“Side Payments in Marketing,” by John R. Hauser, Duncan I. Simester, and Birger Wernerfelt, Marketing Science Journal, Vol. 16, No. 3, 1997, http://bear.cba.ufl.edu/centers/MKS/abstracts/hausersimesterwernerfelt.html.
“In Random Regional Business – Reflexions,” by Collounsbury, Lounsbury on MENA, 19 April 2005.
Collounsbury continues to provide the best arguments in favor of bribery (at least in international markets) that I have heard. After discussing impacts of the Sarbanes-Oxley (anti-corruption) Bill, Col writes
One begins to wonder how publicly listed US firms will be able to compete in emerging markets where … ahem standard and legal practice departs from the increasingly absurdly prissy standards in the United States.
In particular, I draw attention to this observation:
“To those tempted to see this as American smugness, she points, in contrast, to sharply lower prosecution rates across much of Europe for similar international bribery cases. The problem is particularly acute in industries or regions of the world where a degree of modest generosity has always been seen as a polite way of building long-term relationships.”
Indeed, emerging US standards are absurd and cold in the context of where I am at
Bribery is interesting in the context of horizontal controls. It is clearly a form of strong (because money talks) explicit (because it is obvious) horizontal control. Becuase horizontal controls are preferable to vertical controls, it is questionable whether bribery should be a crime. Fortunately, a better solution than Sar-Ox may have been form: good horizontal management
Side payments, known politely as gainsharing and pejoratively as bribery, are prevalent in marketing. Indeed, many management schools have added ethics modules to their basic marketing courses to discuss these issues and there is much discussion of side payments in the literature (e.g., Adams 1995, Borrus 1995, Mauro 1997, Mohl 1996, Murphy 1995, Peterson 1996, and Rose-Ackerman 1996). We seek to provide insight with respect to one class of marketing side payments. We hope that our analyses clarify some of the issues and suggest how these side payments affect marketing activities.
We next show that the firm can anticipate these side payments and design a reward system to factor them out at no loss of profit. The intuition is straightforward. The firm first adjusts the marginal returns in the reward functions for sales support and for the salesforce such that they will each take the “optimal” actions even though they engage in side payments. Then the firm adjusts their fixed compensation so that the firm extracts its full profit. The proof is difficult because we must show that adjusted reward systems exist and we must show that they allow the full profit to be extracted.

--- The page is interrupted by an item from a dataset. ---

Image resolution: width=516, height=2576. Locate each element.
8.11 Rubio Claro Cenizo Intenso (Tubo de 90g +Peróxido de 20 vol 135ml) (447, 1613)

Market-based solutions tend to be better than government solutions. Col is onto something.
Update: He comments further
Quickly from an internet cafe: I have no problem with sidepayments that are transparent and subject to disclosure. Obviously there has to be a line between criminal behaviour and greasing the wheels. People are people, and trying to run human interaction without a little grease only ends up criminalizing what should be open.
So long as there is disclosure, that should help keep keep distortion to a minimum, without overloading commerce with wrong headed regulation (and as you know, I am not against regulation per se, regulation is good when it is market making – which is more often than market purists admit, far less often than Big Gov people would have it either.)